This week, Japan, Germany and Italy release gross domestic product figures, while consumer-price readings from the U.S. and U.K. will signal if those countries' central banks are moving closer to hitting their inflation targets.

TUESDAY: Germany and Italy release gross domestic product figures for the third quarter, rounding out a European picture that points to a slight slowdown from a robust first half of the year. As with the eurozone as a whole, the German economy is estimated by economists to have decelerated modestly during the period, while remaining on course for what would be a good year by recent standards. The Italian economy is estimated to have sustained its recent pickup for a fourth straight quarter, an encouragement for the European Central Bank as it prepares to ease back on its stimulus programs.

The U.K.'s statistic agency releases October consumer-price inflation, following the Bank of England's decision to raise interest rates for the first time in a decade earlier this month. Inflation in the U.K. has accelerated following the pound's after the Brexit vote last year, squeezing consumer spending and damping growth in the largely domestic-driven economy. Economists polled by The Wall Street Journal expect inflation rose to 3.1% in October, up 0.1 percentage point from September and well above the BOE's 2% target.

WEDNESDAY: Japan releases GDP figures for the July-September period (release time is Tuesday evening in the U.S.). The numbers are expected to show the country's seventh straight quarter of growth. The healthy economy helped Prime Minister Shinzo Abe's ruling party win a strong majority in parliamentary elections last month, and Mr. Abe is now looking to the longer term with measures to help more women enter the workforce. But despite the robust economic picture, Japan's inflation rate has remained well below the central bank's 2% target.

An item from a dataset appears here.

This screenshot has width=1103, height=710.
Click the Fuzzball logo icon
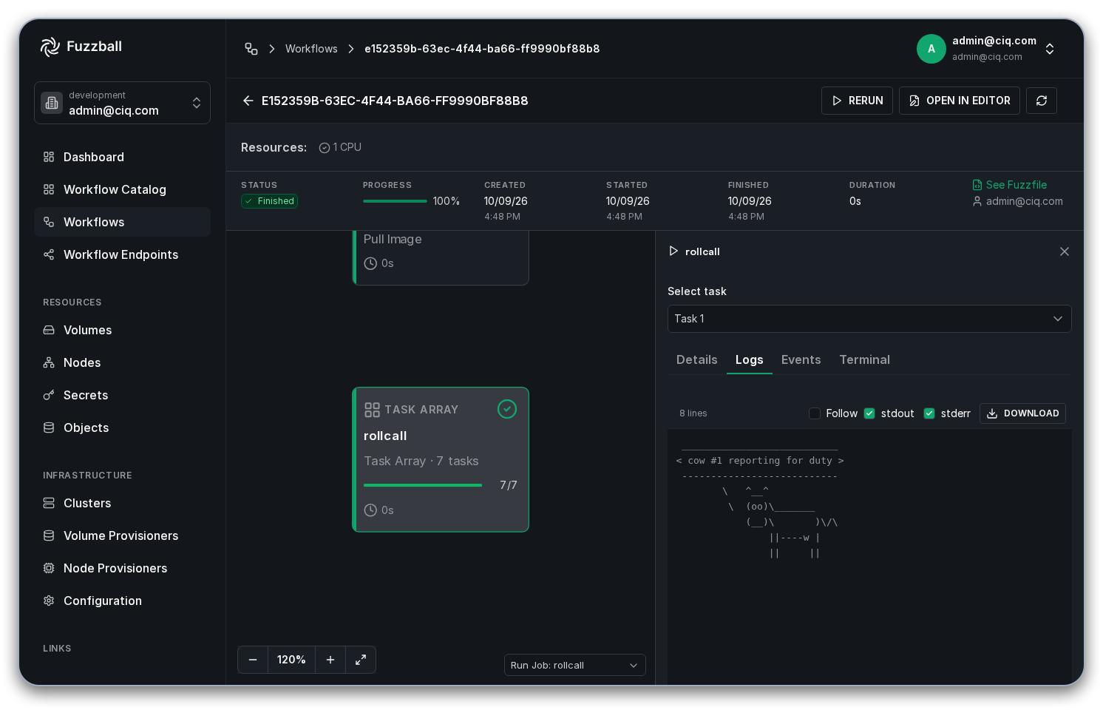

The U.S. Labor Department releases October consumer-price index figures, after prices rose 0.5% in September because of higher gas costs. Underlying inflation appeared tame, potentially raising questions for Federal Reserve policy makers who have been waiting for signs of rising inflation before lifting interest rates for a third time this year. At their September meeting, Fed officials penciled in a rate increase later this year, and the central bank's last policy meeting of 2017 is scheduled for mid-December.

THURSDAY: Bank Indonesia releases a policy statement, after the central bank surprised markets with quarter-point reductions in both August and September before deciding to stay on hold last month. Inflation eased in October, but that may not prompt Bank Indonesia to cut rates in November, analysts say.